Bryan M is wrong, the church does not excommunicate people for being married or for marrying out of the faith, the church does however excommunicate those who repeatedly have unrepentant pre-marital sex (so as you can see your husband is technically jeopardizing his membership with you as his "common-law girlfriend", though I doubt the Bishop will do anything about it since he hasn't yet).

I hope for your own sake you are more intelligent than those above who are suggesting an annulment. Marriage is a contracted relationship reguardless of your religion so its vital to work through the tough problems (in which this honestly doesn't sound like a "tough problem" more like some kind of communication issue).

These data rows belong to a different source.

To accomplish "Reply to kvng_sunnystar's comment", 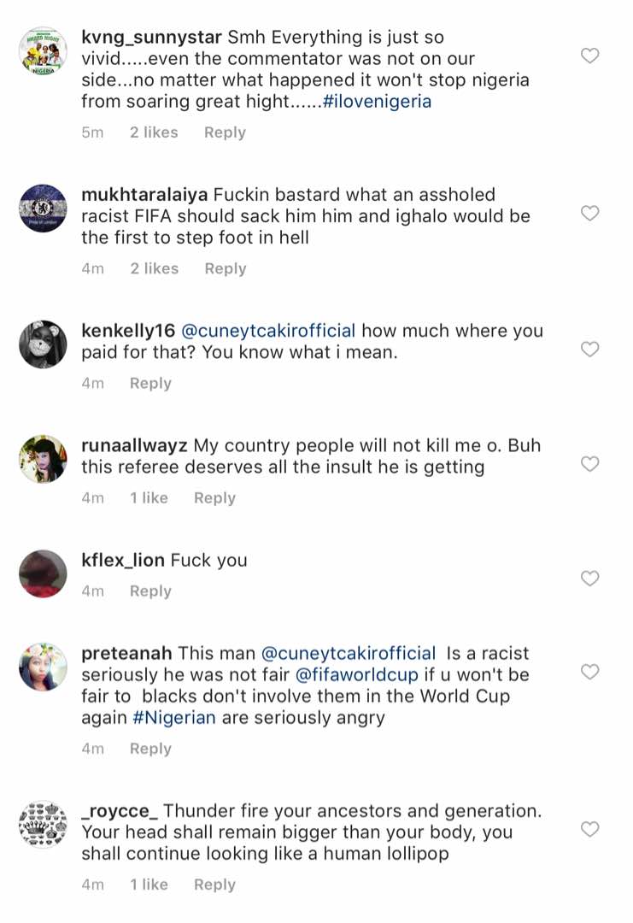I will (225, 132).
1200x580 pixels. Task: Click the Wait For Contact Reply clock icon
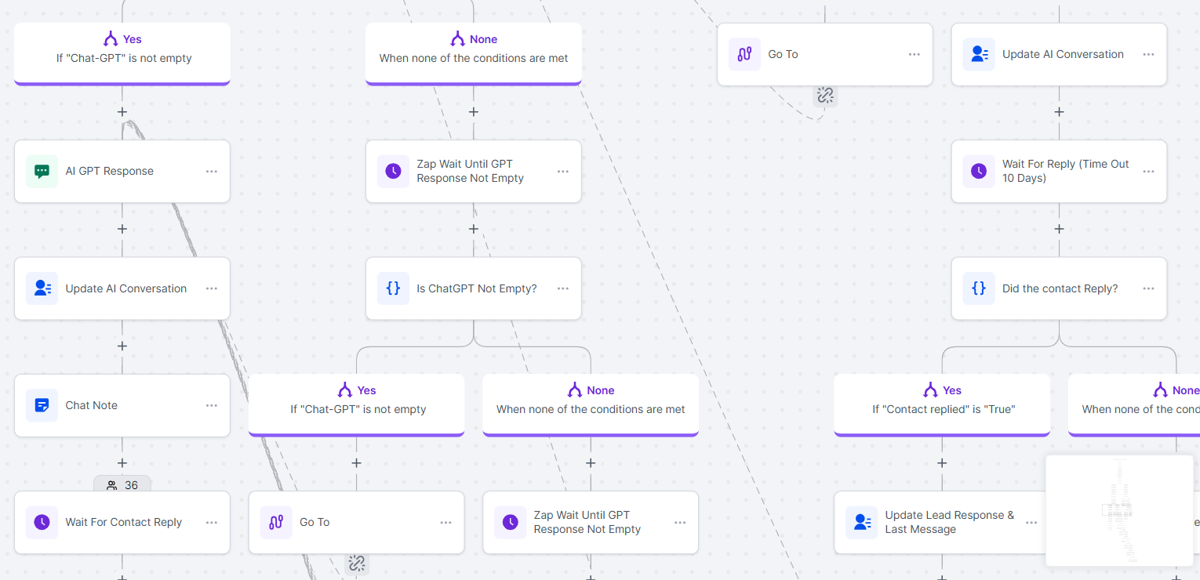coord(42,523)
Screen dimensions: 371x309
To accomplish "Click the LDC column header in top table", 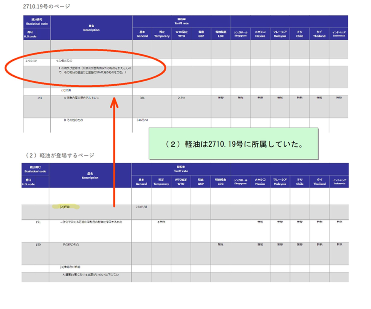I will point(221,34).
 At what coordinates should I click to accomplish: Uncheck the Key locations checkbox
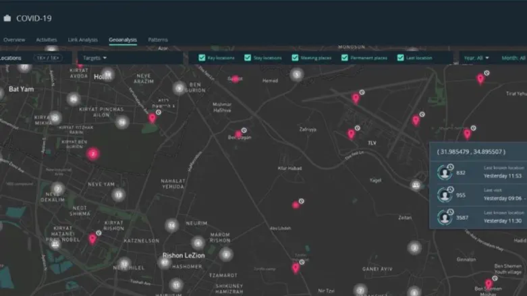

You're doing the right thing by seeking help instead of prematurely "throwing in the towel". Next step is to talk to your husband. Only he knows whats going on in his head. Anything we say here is only speculation.

Good luck!!!

2007-11-24 12:17:42 · answer #1 · answered by Feelin Randi? 5 · 0 0

Why wait until Sunday? There has got to be thousands of web sites that discuss the issue. This story is more about shock value than reporting "secret ceremonies." It's like the Romney campaign never happened. Props to Raising for her good comparison. I have little faith that HBO will present this ceremony in a way that believing Latter-Day Saints will think is representative of the love and gratitude they feel towards God as they participate. Admittedly I'm not a Big Love watcher, but HBO's claims about showing this ceremony as accurate as possible seem weak at best. The woman participating has been the polygamous wife of the main character for several seasons. HBO also says she is close to getting kick out of the Mormon church. Had this been a real situation she would have been ex-communicated from the LDS Church when it was know that she was a polygamous wife. She also would have had her temple recommend revoked if she was about to be ex-communicated. If HBO can't get these simple church practices straight I doubt they will have a sudden change in accuracy. Not the strong distinction between fundamental polygamous mormons and the Church of Jesus Christ of Latter-Day Saints HBO promised either, but you gotta do what you gotta do to get ratings.

2016-05-25 06:09:58 · answer #2 · answered by marceline 3 · 0 0

First off I am Mormon so I know that young men have their calling for a mission at 19. It is the individuals choice if they want to participate.

The church would "look down on you" a little more for living together and not being married.

I think that he is afraid of something else....because he is not being truthful with you when it comes to church.

2007-11-24 13:57:00 · answer #3 · answered by Anna 2 · 0 0

First of all Mormons are christians too. Second he should introduce you to the members or atleast inform the church that he is now married. The church will welcome you with open arms even if you don't want to be a part of the church.
My thing is this tho, if he is hiding your marriage from the church then who else is he hiding it from. You need to sit down with him and have a good long talk about this.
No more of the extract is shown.